1 protein – 1 vegetable – 1 fruit
I suppose I’ve always known the importance of planning my meals, but it hit home harder than ever these past two weeks. My daughter, you see, is a bit of a songbird, and we decided a few months ago to enroll her in a local musical theatre program. This past weekend was her production of Joseph and the Amazing Technicolor Dreamcoat, and it was VERY demanding on our time as a family (yes, I cried when I saw my baby on stage, but that’s another story). For at least a week, we were constantly on the go, and I needed to come up with some “TV dinners” that wouldn’t throw me off plan.
There are many dishes that you can prepare and put into individual freezer-safe containers–like this Chicken with Apple Chutney–which you can make with your favorite apples (one of my favorite fruits to enjoy in the fall and winter). Take out what you need the day before you need it and allow it to thaw in the refrigerator for about 24 hours. Then reheat in the microwave for 2-3 minutes and eat. For families on the go, this is an especially good strategy because everyone can have something different. Plan four or five meals for the week and spend one day cooking, packaging, labeling and freezing. To make things even easier, be sure to include the food portions on the label AND the date you made the dish (it’s best to consume your “TV dinners” within three months).
Also, a few people have asked me why my recipes call for the “flattening” of chicken breasts, so I wanted to share a little bit about that technique. As for the “how”: Place a trimmed, rinsed and dried piece of chicken breast between two sheets of plastic wrap or into a zip top bag. Using a FLAT meat mallet or rolling pin, gently hammer the chicken until it thins out a bit and is a consistent thickness all the way through. Why? Because the chicken will cook faster AND retain more moisture. Chicken breasts have a thick end and a thin end, and by the time you’ve cooked through the thick part, the thin part is dry and rubbery. This is a simple technique that will help your chicken to cook faster and more consistently, so it remains juicy and delicious! While not a required step, I encourage you to give it a try…you’ll notice the difference.
- 2 apples, cored, peeled and cubed
- 10 green onions, chopped
- 1 Tbsp. Splenda® Brown Sugar Blend
- 2 Tbsp. apple cider vinegar
- 1 tsp. minced peeled fresh ginger
- 1/4 tsp. Morton® Lite Salt
- 1/4 tsp. dry mustard
- 1/8 tsp. ground allspice
- 1/2 tsp. ground chipotle chili powder (can be spicy, adjust according to taste)

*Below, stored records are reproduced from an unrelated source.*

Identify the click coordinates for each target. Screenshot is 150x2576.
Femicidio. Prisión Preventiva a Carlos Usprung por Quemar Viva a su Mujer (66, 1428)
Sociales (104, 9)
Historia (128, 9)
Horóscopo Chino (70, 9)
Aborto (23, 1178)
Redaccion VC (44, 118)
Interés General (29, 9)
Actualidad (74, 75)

- 1/2 tsp. Morton® Lite Salt
- 1/2 tsp. garlic powder
- 1/2 tsp. ground coriander
- 1/4 tsp. black pepper
- 2 six-ounce chicken breasts, pounded gently between two sheets of plastic wrap to flatten
- Zero-calorie cooking spray
- Fresh parsley leaves (optional)
Heat a nonstick skillet over medium-high heat. Coat with cooking spray and add apple. Sauté 3-5 minutes or until lightly browned. Add green onions and the next six ingredients (through allspice). Add up to 1/4 cup of water and bring to a boil. Reduce heat; cover and simmer for 8-10 minutes or until apples are tender, stirring occasionally. Remove from heat and keep covered.
Combine chipotle chili powder and next four ingredients (through black pepper). Spray chicken breasts lightly with cooking spray and sprinkle spice mixture over chicken. Heat a grill pan over medium-high heat. Coat grill pan with cooking spray. Add chicken to pan and cook for 4 minutes on each side or until done.
To serve, top chicken with apple chutney and sprinkle with minced fresh parsley, if desired.